Starting in 1909, Perry worked with a commission to push legislation in Connecticut to have a direct primary, a system of election that had become popular in other states in the country at the time. In 1913, Perry served as a member of the Connecticut Senate, representing the 25th District.
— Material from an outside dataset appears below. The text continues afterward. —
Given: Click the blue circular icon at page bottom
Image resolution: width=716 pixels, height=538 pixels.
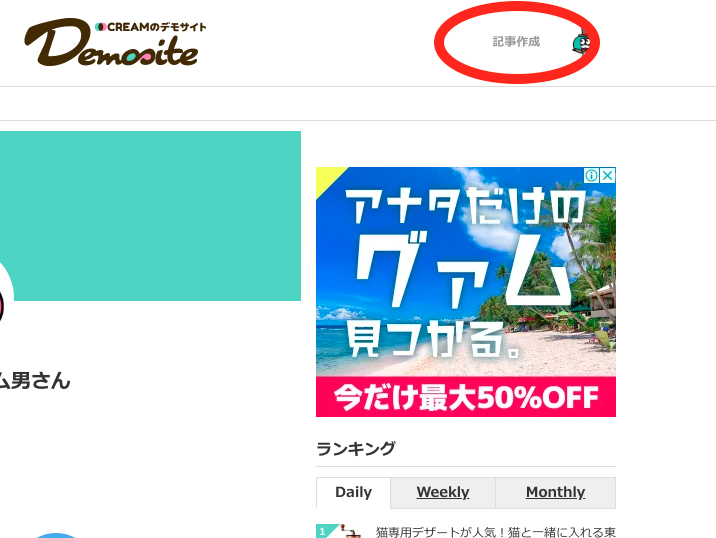Looking at the screenshot, I should (x=56, y=535).
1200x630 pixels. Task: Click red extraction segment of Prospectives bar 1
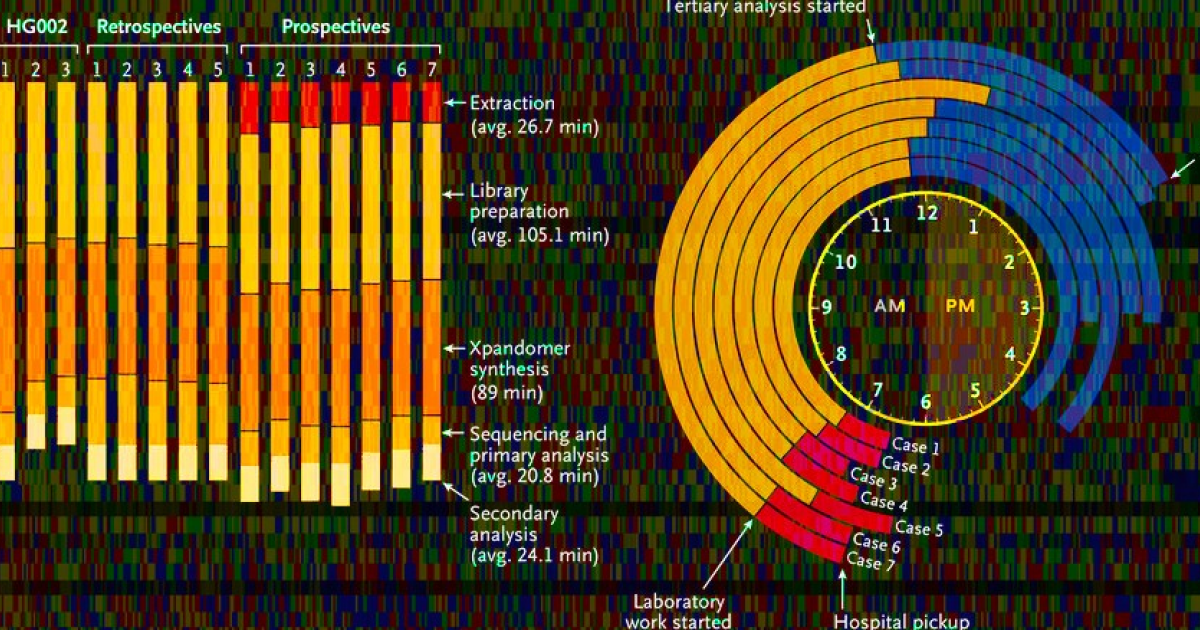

In January 1922, Perry was appointed as city counsel of Fairfield. Perry was elected to the Fairfield school board in October 1923. He resigned from the school committee in March 1924. Perry served as a director of the Hartford Retreat, president of the Southport Savings Bank and director of the Southport Trust Company.

==Personal life==
Perry married Virginia Bulkley on September 23, 1874. His wife died in 1923.

In 1912, Perry was injured in an automotive accident after jumping out of the car prior to a head-on collision. Perry died on September 2, 1928, at a summer camp in Averill, Vermont.